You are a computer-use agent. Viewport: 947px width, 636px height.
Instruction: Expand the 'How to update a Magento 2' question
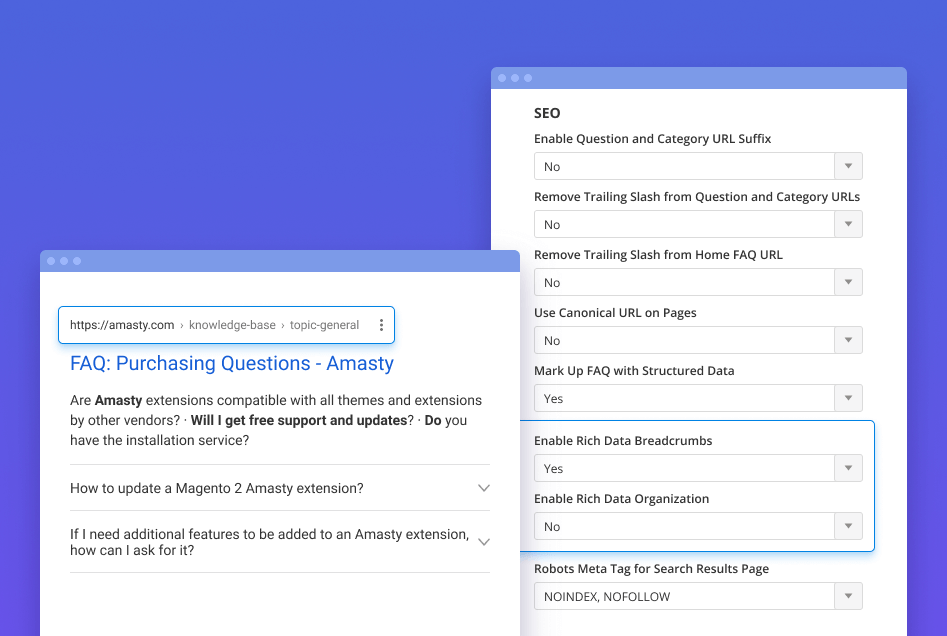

........

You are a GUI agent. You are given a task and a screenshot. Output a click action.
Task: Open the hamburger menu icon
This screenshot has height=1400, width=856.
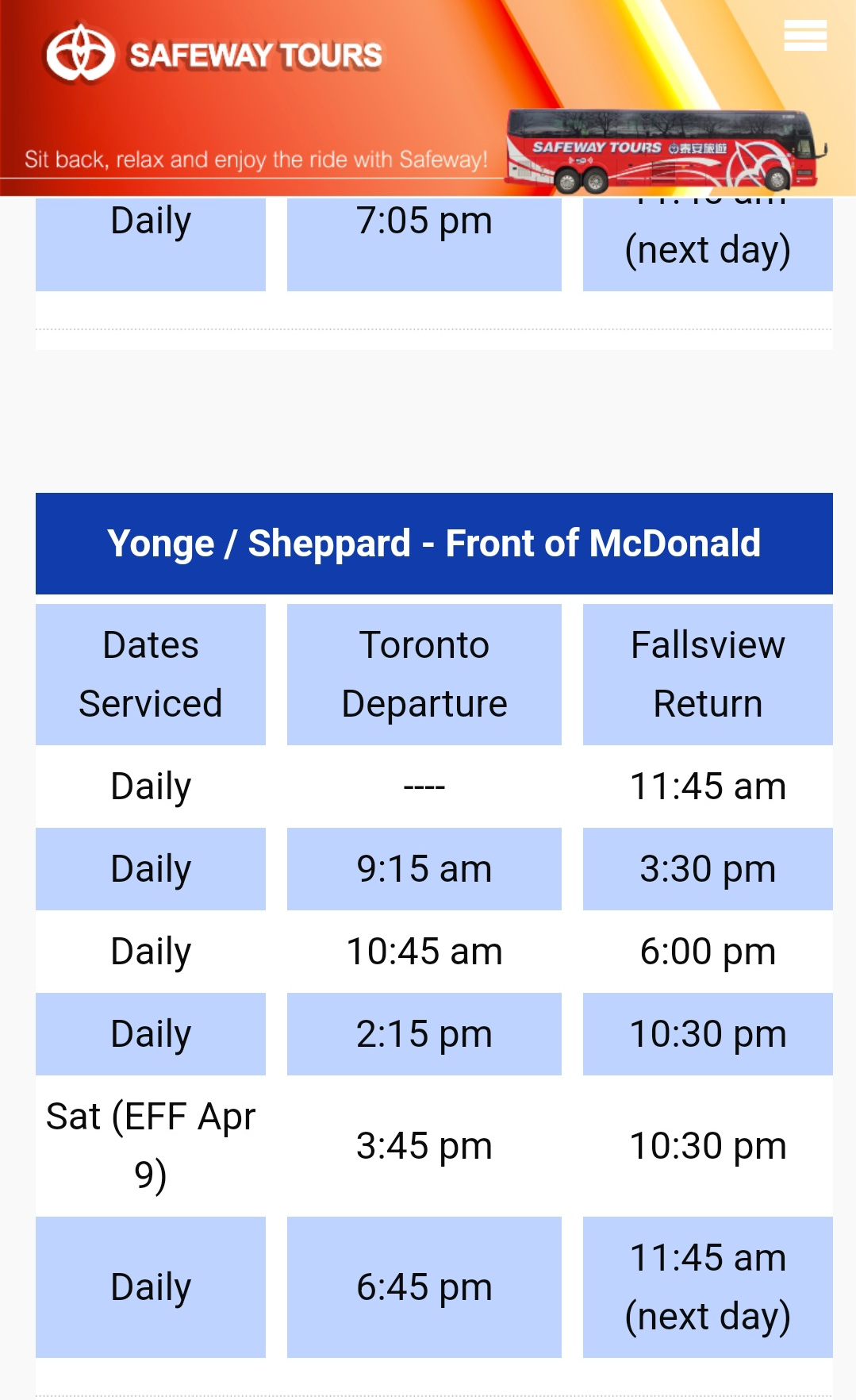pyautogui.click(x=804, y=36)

........

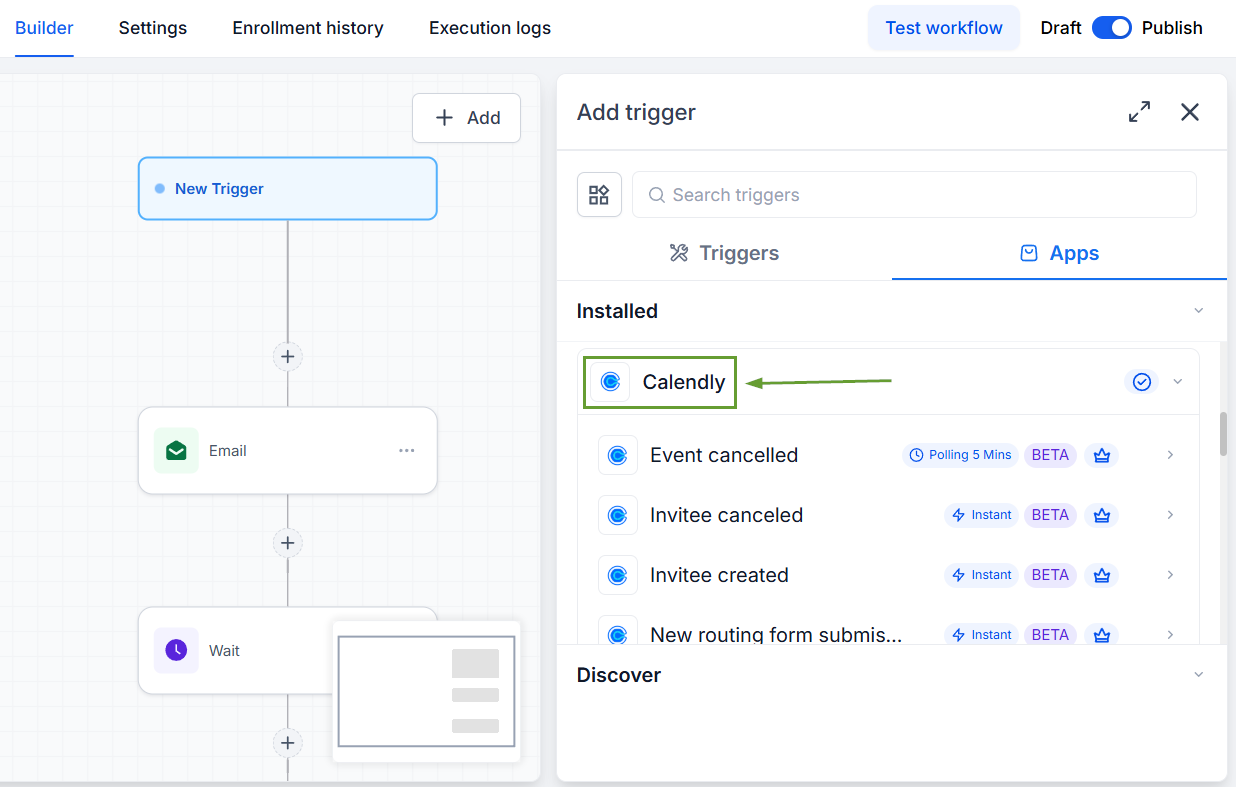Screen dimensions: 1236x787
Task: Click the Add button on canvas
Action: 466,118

........

#### WHAT THIS TASK INVOLVES
The stretch of entries above that starts with the line containing "You are a computer-use" and goes on through the line containing "Instruction: Expand the" is to be transcribed exactly, and no other line is to be transcribed.

#### THE COMPLETED TASK
You are a computer-use agent. Viewport: 947px width, 636px height.
Instruction: Expand the 'How to update a Magento 2' question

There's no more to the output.